Critics, though, say there also is a downside to Goodman's vision.

The same economic growth that spurred the city's revitalization has made housing for low- and middle-income residents increasingly difficult to find. The median price for a new home in the city, about $150,000 when Goodman entered City Hall, now is more than $330,000. Over that same period, the median household income in Las Vegas increased less than $4,000 to about $48,000.

Others point to crime and what they see as inadequate attention paid to social issues.

The homeless population, estimated in a UNLV study at 6,700 when Goodman came into office, has nearly doubled, according to current estimates. The violent crime rate has seen a more modest increase, from 665 per 100,000 residents in 1999 to 674 per 100,000 in 2005.

But just as it is difficult to assess how much credit Goodman deserves for the advances of the past eight years - did those things happen because he was in City Hall, or was he in City Hall during a fortuitous period of growth that would have made any mayor look good? - determining how much blame, if any, he should shoulder for the shortcomings also is problematic.

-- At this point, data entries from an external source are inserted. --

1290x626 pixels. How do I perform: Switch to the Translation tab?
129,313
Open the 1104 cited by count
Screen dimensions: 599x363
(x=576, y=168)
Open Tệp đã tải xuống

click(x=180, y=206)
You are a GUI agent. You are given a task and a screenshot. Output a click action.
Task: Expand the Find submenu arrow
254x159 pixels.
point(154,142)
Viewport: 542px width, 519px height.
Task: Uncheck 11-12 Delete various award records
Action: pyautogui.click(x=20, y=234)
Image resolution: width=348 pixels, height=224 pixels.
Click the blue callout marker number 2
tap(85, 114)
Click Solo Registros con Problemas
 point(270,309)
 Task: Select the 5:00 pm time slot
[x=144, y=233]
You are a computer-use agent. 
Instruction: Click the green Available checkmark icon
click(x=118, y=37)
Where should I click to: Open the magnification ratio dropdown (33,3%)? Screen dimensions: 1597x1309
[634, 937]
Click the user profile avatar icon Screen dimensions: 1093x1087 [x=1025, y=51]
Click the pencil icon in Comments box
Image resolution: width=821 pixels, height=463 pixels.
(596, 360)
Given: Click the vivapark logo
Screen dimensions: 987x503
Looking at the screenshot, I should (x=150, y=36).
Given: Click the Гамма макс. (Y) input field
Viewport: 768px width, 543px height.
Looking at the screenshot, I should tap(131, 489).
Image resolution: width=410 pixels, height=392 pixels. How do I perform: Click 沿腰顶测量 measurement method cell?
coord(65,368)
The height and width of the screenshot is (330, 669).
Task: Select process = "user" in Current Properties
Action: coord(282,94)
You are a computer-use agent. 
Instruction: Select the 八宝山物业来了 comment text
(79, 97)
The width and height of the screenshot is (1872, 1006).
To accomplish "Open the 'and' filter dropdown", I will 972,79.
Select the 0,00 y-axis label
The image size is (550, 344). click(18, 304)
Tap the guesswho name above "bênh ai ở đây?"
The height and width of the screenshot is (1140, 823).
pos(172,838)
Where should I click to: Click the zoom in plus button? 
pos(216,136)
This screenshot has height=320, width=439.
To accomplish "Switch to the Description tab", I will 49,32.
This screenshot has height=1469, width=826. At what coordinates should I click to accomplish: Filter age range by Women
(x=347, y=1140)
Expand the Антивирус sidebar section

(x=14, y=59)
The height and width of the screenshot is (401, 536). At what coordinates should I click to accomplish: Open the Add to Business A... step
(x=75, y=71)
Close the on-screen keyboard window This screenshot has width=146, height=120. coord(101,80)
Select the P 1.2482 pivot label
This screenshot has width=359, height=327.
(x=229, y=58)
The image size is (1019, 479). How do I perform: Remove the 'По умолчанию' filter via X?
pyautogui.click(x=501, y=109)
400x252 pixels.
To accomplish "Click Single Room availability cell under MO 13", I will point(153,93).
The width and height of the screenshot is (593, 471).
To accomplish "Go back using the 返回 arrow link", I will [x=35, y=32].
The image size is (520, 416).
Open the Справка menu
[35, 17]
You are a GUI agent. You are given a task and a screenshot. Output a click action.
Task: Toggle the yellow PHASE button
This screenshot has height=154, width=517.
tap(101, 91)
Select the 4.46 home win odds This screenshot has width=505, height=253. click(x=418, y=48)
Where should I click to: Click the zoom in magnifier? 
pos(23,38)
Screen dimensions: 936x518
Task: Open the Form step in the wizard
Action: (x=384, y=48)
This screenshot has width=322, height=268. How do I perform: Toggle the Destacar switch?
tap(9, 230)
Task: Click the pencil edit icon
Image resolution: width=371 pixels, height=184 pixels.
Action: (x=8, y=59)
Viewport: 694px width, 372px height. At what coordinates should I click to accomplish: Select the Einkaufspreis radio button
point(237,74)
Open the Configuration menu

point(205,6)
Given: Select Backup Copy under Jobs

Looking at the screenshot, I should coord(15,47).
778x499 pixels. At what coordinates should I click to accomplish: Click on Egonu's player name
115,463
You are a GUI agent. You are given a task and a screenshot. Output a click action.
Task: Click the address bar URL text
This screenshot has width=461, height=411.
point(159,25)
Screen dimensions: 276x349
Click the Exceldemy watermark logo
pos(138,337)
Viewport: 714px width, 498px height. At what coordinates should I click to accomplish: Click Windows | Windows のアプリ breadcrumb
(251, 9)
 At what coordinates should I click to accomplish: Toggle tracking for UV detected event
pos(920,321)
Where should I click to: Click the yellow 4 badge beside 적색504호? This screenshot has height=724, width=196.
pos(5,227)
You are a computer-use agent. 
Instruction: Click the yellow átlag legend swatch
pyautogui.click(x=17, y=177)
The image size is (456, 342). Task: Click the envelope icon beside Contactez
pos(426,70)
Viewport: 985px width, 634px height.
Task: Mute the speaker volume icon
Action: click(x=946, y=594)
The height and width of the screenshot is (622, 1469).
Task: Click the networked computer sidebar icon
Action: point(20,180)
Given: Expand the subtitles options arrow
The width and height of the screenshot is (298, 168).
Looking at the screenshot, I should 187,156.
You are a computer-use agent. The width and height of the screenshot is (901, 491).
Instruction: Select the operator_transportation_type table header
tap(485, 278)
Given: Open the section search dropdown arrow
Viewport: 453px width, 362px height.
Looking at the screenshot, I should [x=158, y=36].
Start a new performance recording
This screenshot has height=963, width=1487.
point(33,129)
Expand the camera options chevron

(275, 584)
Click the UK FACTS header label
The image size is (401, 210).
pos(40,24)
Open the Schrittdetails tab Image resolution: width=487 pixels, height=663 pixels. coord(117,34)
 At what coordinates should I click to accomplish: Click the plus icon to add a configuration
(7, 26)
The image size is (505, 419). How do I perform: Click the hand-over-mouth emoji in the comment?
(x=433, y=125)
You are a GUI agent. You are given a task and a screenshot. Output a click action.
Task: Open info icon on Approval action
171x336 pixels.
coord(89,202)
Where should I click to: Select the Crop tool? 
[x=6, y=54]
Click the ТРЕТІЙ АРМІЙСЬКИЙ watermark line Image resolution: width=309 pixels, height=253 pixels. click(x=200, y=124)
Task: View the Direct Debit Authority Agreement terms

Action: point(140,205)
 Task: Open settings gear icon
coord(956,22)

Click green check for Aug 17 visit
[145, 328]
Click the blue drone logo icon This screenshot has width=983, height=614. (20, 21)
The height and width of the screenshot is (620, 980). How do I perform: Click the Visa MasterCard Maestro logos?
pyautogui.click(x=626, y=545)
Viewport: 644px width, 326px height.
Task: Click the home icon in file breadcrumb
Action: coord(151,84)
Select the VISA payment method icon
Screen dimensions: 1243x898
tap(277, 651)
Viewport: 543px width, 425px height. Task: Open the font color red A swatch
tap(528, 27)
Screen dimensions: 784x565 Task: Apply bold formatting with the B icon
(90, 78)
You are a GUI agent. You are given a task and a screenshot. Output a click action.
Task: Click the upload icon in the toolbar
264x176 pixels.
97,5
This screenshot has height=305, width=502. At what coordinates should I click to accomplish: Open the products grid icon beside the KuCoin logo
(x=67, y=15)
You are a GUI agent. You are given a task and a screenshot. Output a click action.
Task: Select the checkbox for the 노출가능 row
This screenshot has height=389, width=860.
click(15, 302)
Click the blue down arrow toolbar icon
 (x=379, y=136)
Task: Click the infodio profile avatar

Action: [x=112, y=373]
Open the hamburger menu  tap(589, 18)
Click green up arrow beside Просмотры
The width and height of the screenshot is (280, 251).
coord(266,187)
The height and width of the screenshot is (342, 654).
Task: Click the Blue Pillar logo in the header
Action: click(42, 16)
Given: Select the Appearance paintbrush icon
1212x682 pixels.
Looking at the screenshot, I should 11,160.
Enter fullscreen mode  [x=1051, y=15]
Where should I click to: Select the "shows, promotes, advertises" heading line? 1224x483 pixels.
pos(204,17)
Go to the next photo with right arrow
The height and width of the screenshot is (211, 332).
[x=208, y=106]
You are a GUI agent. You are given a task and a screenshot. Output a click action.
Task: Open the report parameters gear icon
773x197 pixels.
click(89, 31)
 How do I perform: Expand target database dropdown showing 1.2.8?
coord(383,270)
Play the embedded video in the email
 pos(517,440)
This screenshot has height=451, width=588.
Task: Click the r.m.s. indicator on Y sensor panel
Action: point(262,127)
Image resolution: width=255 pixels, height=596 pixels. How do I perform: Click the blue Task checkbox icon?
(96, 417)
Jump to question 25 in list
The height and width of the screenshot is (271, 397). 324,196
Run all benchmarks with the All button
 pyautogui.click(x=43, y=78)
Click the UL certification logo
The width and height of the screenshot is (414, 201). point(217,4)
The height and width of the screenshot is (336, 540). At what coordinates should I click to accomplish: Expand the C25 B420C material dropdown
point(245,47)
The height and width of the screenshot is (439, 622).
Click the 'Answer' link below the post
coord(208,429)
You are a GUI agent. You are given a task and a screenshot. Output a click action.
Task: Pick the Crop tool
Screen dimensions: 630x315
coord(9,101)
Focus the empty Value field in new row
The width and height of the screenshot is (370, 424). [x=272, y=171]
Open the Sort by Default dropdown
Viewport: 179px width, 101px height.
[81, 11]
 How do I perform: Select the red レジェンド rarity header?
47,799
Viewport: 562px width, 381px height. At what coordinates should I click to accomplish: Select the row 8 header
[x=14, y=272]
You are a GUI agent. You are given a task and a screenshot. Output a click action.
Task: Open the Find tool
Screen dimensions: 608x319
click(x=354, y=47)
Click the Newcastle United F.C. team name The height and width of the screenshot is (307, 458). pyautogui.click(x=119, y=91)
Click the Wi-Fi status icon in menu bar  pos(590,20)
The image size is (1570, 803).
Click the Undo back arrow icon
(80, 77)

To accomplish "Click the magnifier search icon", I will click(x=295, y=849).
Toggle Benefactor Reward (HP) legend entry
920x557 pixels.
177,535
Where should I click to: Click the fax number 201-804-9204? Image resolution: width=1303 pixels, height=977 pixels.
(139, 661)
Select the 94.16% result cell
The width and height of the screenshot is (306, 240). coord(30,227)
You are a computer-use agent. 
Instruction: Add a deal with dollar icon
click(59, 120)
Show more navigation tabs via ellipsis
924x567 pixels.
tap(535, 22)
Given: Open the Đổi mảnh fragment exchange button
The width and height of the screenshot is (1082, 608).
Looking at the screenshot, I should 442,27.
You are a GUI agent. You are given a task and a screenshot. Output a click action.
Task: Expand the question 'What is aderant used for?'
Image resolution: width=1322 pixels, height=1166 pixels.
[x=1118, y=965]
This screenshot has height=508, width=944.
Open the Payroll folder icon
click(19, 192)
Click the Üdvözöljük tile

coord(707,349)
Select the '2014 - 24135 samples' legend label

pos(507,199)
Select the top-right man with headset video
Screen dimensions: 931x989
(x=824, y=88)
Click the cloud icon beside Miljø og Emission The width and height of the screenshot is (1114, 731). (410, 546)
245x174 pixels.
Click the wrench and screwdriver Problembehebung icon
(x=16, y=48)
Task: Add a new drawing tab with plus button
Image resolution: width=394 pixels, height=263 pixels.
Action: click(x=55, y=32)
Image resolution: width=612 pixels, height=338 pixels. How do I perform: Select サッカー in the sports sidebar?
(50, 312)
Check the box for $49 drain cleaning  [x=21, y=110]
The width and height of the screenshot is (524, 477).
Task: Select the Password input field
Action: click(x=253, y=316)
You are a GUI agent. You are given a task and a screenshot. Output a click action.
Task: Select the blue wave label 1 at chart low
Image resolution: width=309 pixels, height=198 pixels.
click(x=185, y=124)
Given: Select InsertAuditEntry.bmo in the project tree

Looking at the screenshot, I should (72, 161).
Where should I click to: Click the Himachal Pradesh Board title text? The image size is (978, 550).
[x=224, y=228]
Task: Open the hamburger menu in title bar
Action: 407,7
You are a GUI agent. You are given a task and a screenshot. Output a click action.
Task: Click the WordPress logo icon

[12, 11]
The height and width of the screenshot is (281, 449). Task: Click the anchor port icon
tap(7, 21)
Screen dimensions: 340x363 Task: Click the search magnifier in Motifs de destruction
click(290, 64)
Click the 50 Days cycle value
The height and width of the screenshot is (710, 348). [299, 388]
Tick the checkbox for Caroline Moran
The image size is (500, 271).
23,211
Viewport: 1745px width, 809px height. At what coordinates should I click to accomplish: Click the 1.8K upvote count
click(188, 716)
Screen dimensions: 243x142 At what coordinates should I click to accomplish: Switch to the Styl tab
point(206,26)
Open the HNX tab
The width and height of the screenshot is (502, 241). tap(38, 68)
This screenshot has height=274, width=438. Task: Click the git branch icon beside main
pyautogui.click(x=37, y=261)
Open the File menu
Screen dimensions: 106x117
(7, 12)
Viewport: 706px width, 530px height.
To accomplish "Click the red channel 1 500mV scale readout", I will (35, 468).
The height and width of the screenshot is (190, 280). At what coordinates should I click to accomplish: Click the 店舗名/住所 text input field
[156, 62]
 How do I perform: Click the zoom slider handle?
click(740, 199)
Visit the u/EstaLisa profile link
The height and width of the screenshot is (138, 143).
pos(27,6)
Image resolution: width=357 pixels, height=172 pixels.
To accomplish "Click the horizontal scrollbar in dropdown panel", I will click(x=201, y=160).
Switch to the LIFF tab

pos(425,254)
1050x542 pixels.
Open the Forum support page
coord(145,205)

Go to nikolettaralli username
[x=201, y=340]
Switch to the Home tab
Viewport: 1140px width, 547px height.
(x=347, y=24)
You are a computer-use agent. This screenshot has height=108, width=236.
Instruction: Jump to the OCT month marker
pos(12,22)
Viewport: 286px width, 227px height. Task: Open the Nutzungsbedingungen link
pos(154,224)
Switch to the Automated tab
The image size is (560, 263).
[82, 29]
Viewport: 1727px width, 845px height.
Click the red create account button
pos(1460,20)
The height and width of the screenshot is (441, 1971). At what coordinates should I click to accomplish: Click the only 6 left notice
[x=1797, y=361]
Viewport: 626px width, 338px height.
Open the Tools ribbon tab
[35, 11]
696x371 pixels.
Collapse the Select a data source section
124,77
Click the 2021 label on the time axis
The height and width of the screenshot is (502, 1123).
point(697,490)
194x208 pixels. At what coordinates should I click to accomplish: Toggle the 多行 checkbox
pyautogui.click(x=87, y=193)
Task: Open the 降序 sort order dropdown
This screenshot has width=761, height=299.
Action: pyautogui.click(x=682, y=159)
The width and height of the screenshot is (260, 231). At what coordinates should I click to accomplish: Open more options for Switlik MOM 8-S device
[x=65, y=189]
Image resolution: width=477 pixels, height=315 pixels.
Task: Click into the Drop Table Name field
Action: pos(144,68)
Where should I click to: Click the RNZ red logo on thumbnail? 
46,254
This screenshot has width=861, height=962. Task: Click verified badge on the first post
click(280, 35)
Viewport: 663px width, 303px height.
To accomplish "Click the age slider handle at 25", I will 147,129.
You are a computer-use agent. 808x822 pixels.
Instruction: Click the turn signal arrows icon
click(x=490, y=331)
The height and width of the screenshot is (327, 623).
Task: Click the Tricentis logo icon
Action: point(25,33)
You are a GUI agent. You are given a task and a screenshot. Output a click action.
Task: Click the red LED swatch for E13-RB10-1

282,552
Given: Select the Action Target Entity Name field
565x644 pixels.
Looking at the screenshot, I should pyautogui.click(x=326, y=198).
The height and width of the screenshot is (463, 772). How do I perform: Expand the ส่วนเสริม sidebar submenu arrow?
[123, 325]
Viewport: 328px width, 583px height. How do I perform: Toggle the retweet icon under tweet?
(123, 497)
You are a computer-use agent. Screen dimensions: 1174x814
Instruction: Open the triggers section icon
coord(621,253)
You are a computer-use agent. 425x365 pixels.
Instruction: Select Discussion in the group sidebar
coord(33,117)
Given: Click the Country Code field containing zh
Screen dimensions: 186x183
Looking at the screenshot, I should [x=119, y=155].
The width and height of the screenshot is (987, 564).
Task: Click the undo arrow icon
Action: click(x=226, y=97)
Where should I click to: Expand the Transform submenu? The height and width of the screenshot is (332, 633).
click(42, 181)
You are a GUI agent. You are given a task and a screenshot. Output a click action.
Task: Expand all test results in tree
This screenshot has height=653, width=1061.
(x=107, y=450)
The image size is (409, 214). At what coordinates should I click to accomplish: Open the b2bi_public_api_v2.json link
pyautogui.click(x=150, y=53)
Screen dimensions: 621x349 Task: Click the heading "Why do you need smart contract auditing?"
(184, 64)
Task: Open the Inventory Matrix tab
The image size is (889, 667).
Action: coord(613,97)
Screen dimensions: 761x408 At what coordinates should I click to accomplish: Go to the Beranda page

Goodman's deep pockets and sense of civic responsibility have allowed him to put in many more hours addressing the issues than the job requires. He has been a full-time mayor in a part-time job that pays less than $60,000 a year, a salary that has hardly been a magnet for hordes of qualified candidates.

Brown says that although Goodman's method of addressing issues such as graffiti and homelessness sometimes borders on bizarre, it brings those problems - and Goodman - attention they might otherwise not get.

And Goodman loves attention.

The enduring image of his mayoralty is that of a grinning Goodman standing in front of a bank of cameras with a martini in one hand and a showgirl on either side.

It's one of the things that lifts him above the level of mayor to pop-culture icon, says Felicia Campbell, an English professor at UNLV and editor of the university journal Pop Culture Review.

"He's certainly very colorful going back to his years as a mob attorney," Campbell said. "The martini glass and the showgirls help give him that appeal, that fascination, that is always a part of it."

It's not a coincidence, she says, that Goodman's elevation to iconic status has coincided with the country's growing love affair with the city.

From Texas hold 'em poker tournaments to Criss Angel to "CSI: Las Vegas," people can't seem to get enough of all things Vegas. The publicity that the city has received from hosting events such as the NBA All-Star Game and the Vegas Grand Prix have added to Las Vegas' allure, which undeniably blossomed under Goodman.

"It's kind of a chicken-and-egg thing," Campbell said. "It's hard to say which came first, but they are definitely feeding off of each other."

Surprisingly, those who know Goodman best say he is a very private person out of the public eye.

"He's a very sensitive, extremely family-oriented man," said Carolyn Goodman, who has been married to him for 45 years.

Goodman says he could not have achieved his success without her.

"But there's always been that little element of, 'How close can I really get?' " Carolyn Goodman said.

That's a question the public rarely asks as people flock to him at public appearances.

It has been that way, Carolyn says, since she met him in college. He always has had many friends and people love to follow him.

That pied-piper charisma is going to make it extremely difficult for the person who follows Goodman in the mayor's seat.

Brown, who has been mentioned as a possible successor, said the next mayor should follow Goodman's lead but not try to duplicate his personality.

"Whoever does it is going to have to be sincere and be their own person," he says. "If they try to be Oscar, they will fail miserably."

Goodman says if he has a legacy, he wants it to be what he sees when he looks out the window of his 10th-floor office in City Hall - the growth that has taken place in the city under his watch.

"If they remember me for something in 20 years, I hope it's that."